• Data for review:
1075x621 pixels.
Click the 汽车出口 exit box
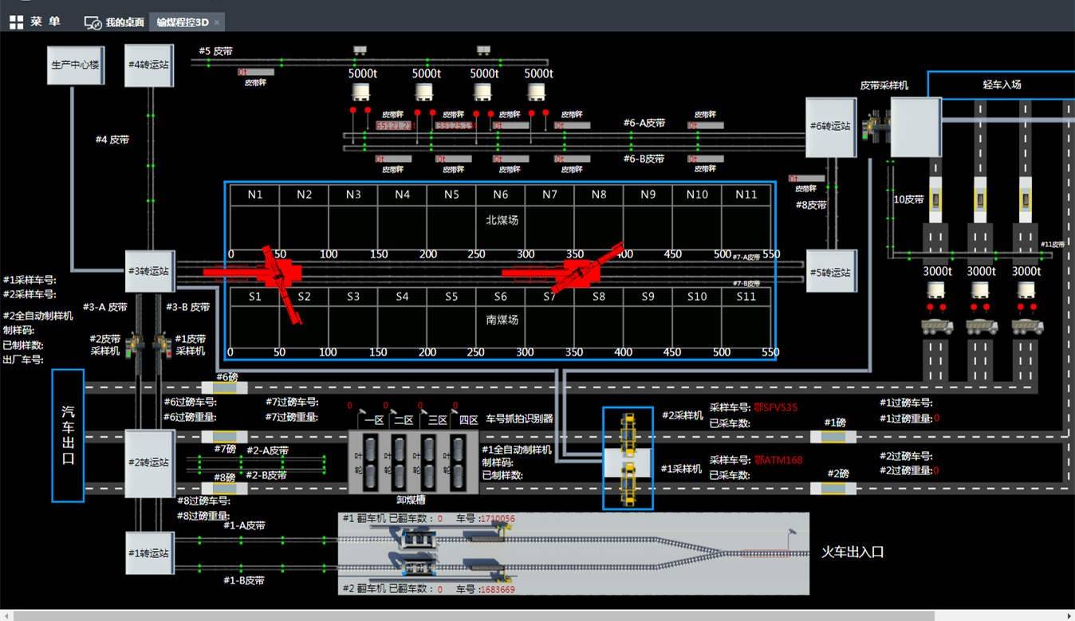pos(68,435)
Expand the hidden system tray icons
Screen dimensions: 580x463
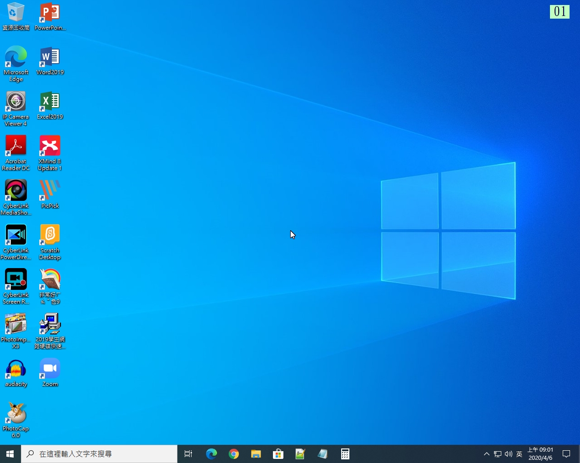(486, 454)
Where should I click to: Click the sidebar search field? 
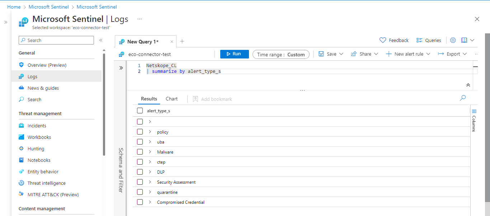[56, 40]
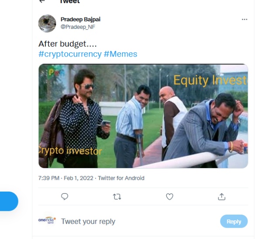Open the #cryptocurrency hashtag
262x239 pixels.
(x=70, y=54)
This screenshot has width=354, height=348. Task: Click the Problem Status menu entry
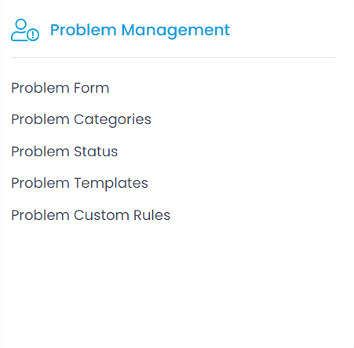tap(64, 152)
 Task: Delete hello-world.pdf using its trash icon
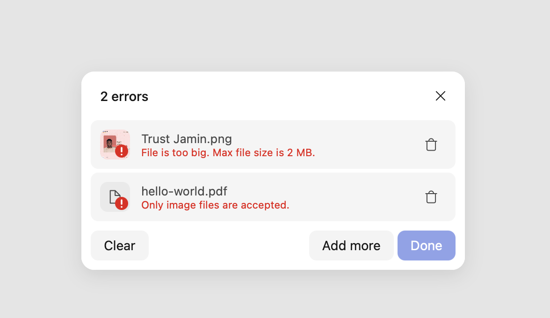coord(431,196)
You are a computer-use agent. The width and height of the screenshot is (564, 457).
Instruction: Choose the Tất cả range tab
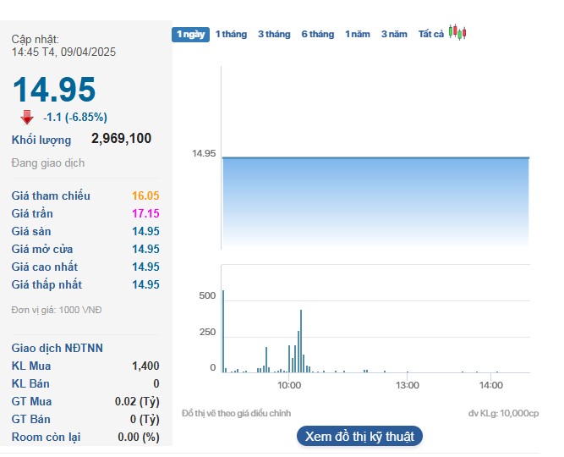[430, 34]
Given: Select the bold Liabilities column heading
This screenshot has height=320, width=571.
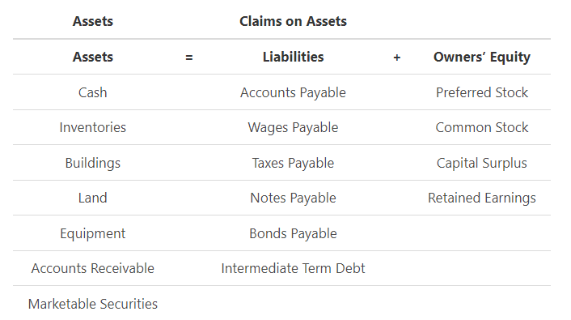Looking at the screenshot, I should click(293, 57).
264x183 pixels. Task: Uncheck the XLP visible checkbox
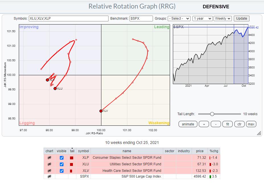point(62,158)
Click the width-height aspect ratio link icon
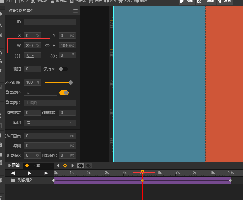243x200 pixels. [47, 45]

• Required work: Can you retype every record above exactly, leaving out the pictures?

• Expected answer:
1075x621 pixels.
Click the 汽车出口 exit box
pos(68,435)
Expand the hidden system tray icons
Screen dimensions: 580x463
(486, 454)
Where should I click to: Click the sidebar search field? 
[56, 40]
Open the #cryptocurrency hashtag
262x239 pixels.
(x=70, y=54)
This screenshot has width=354, height=348. Task: Click the Problem Status menu entry
tap(64, 152)
 Task: Delete hello-world.pdf using its trash icon
coord(431,196)
You are a computer-use agent. The width and height of the screenshot is (564, 457).
Instruction: Choose the Tất cả range tab
[430, 34]
Given: Select the bold Liabilities column heading
This screenshot has height=320, width=571.
Looking at the screenshot, I should click(293, 57).
264x183 pixels. Task: Uncheck the XLP visible checkbox
point(62,158)
Click the width-height aspect ratio link icon
243x200 pixels. [47, 45]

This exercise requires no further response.